“There were fields,” she said under her breath. “There were flowers——”

“Here’s the Town Hall. Didn’t you want the Town Hall?”

Unsteadily she rose and got out. The tram clanged forward.

She stood on an island where four roads met and looked about her. The sun stared down at her, a brazen city sun. The asphalt was hot and soft under her feet. Road-menders were at work in the fair-way. They struck alternately at the chisel between them and it was as if the rain of blows fell upon her. She felt stupid and dizzy. She did not know where to turn. There was nothing left of her village, and yet the place was familiar. There were drab houses and rows of shops and a stream of traffic, and the figures of women and men—menacing, impersonal figures of men—that hurried towards her down the endless streets.
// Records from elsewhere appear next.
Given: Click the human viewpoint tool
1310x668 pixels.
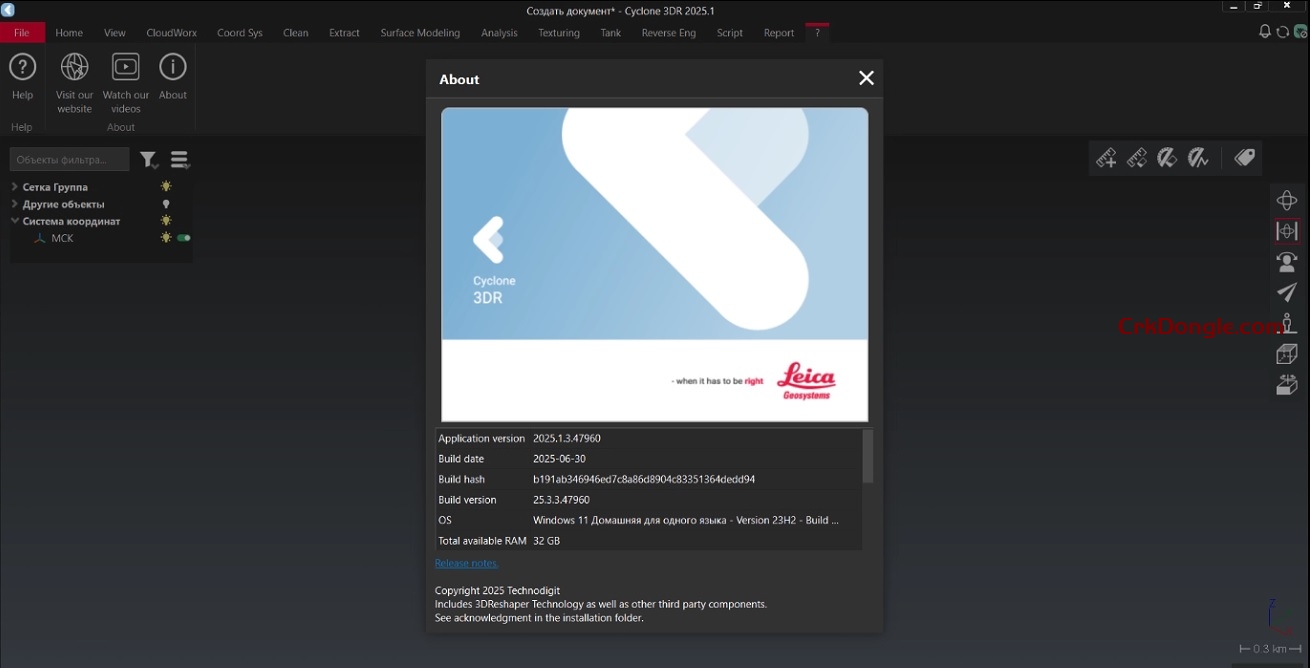Looking at the screenshot, I should (1287, 323).
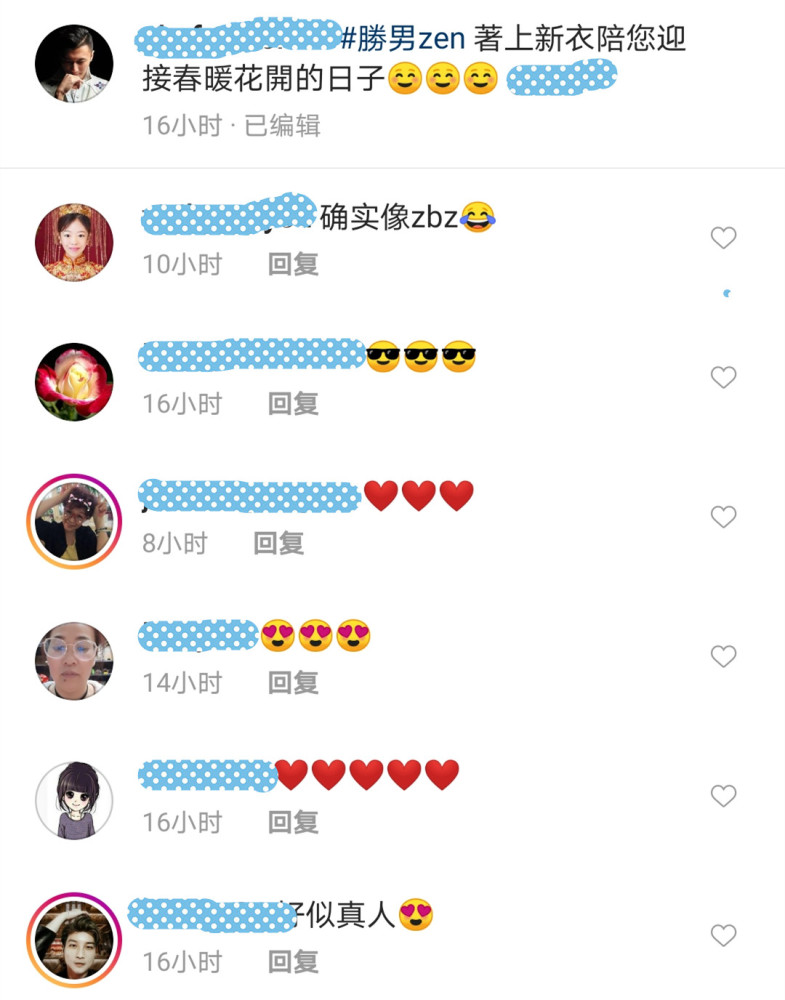This screenshot has height=1000, width=785.
Task: Like the three red hearts comment
Action: pyautogui.click(x=723, y=517)
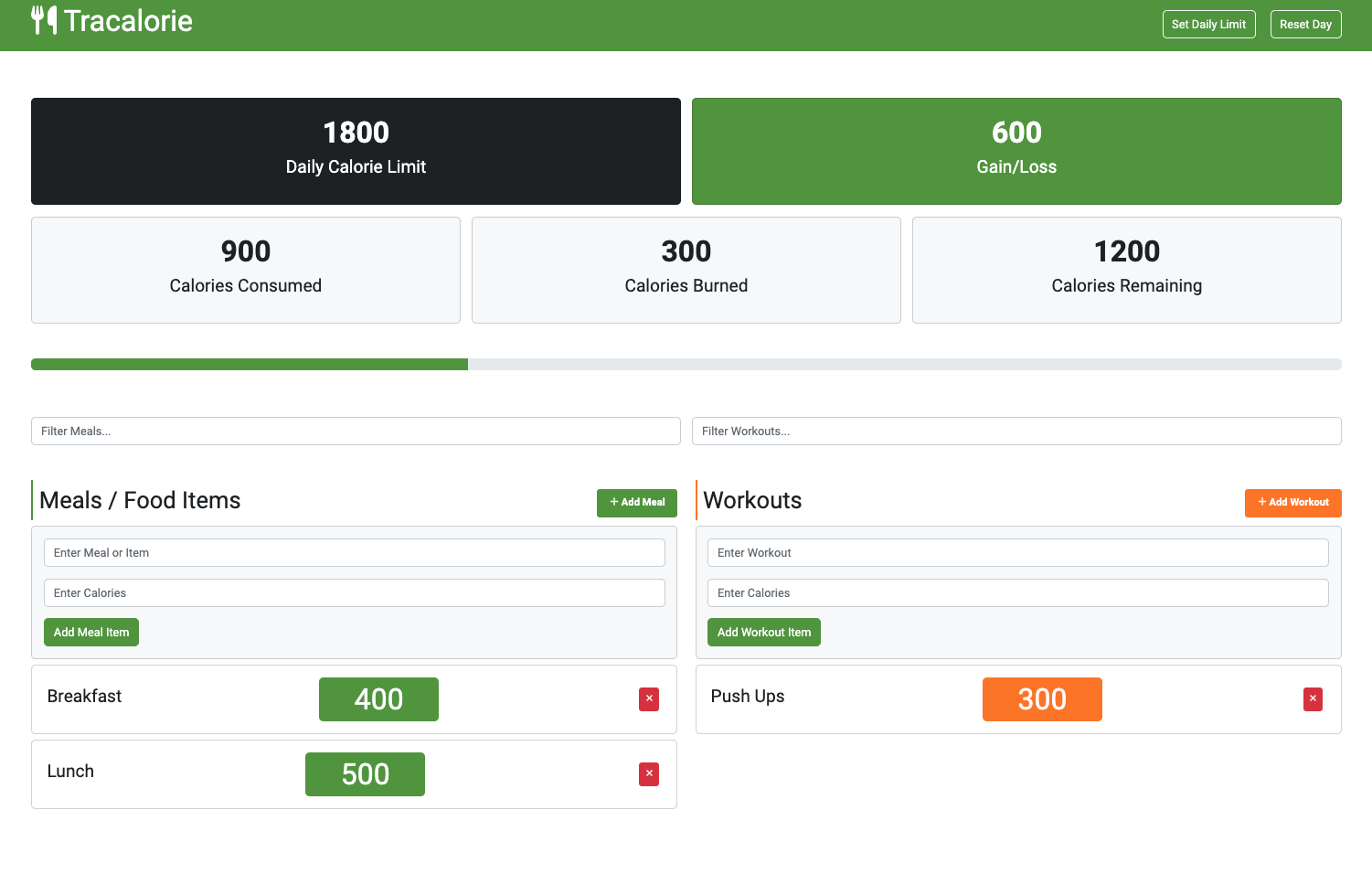Focus the Filter Meals search field
This screenshot has width=1372, height=874.
pyautogui.click(x=356, y=432)
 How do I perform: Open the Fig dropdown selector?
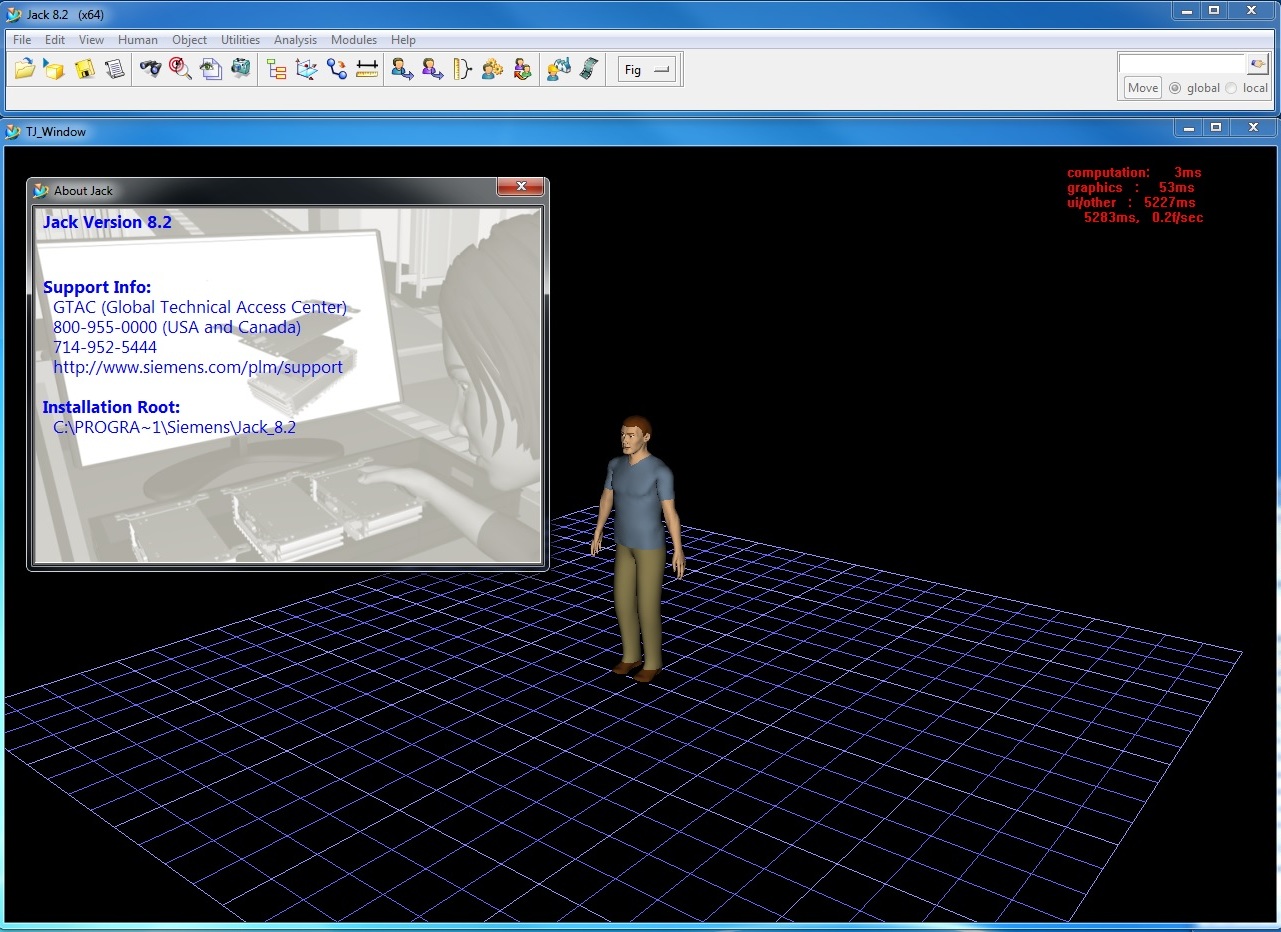(645, 69)
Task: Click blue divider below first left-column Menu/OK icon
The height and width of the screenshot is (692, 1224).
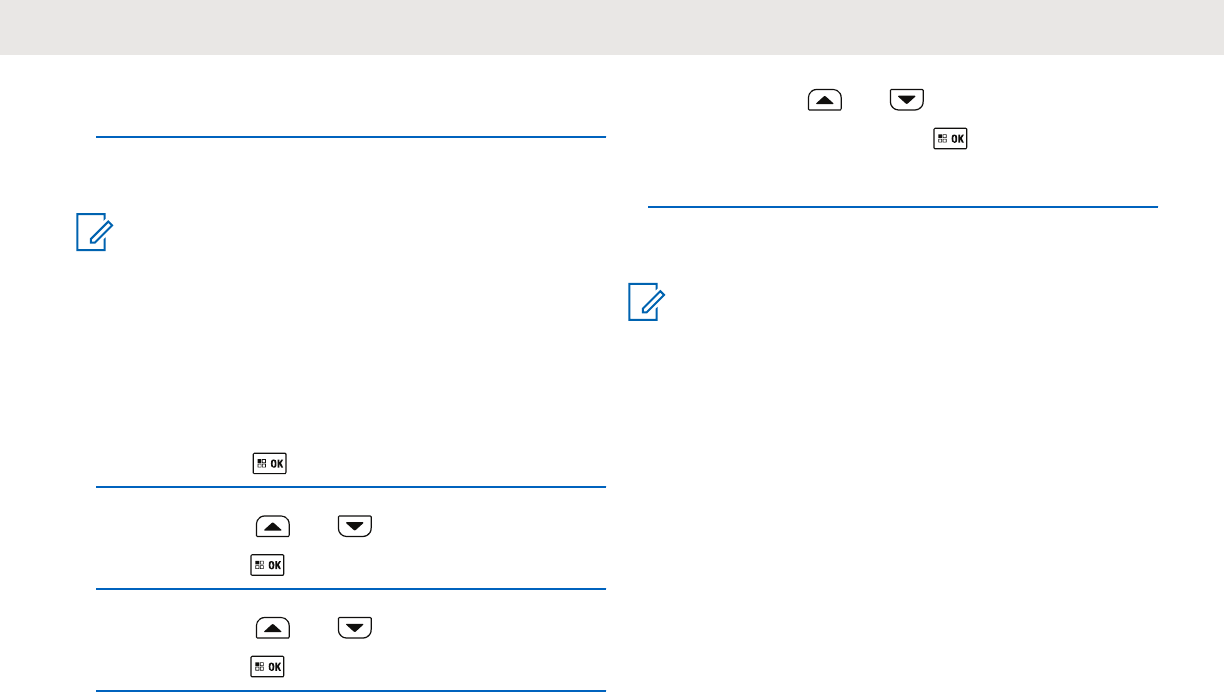Action: pos(350,487)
“Well?” said the Baxter girl.

“But that’s not the end?” I said.

The Baxter girl looked at me oddly.

“Why not?” And then—“How else could it end? How would you make it end?”

“Oh, I don’t mean——” I began. I hesitated. “I don’t think I quite understand,” I said.

That was the truth. At the time I couldn’t follow it. It moved me. It swept me along. But whether it was good or bad I didn’t know. I hadn’t the faintest idea of what it was driving at. I felt in a vague way that the people at home wouldn’t have liked it.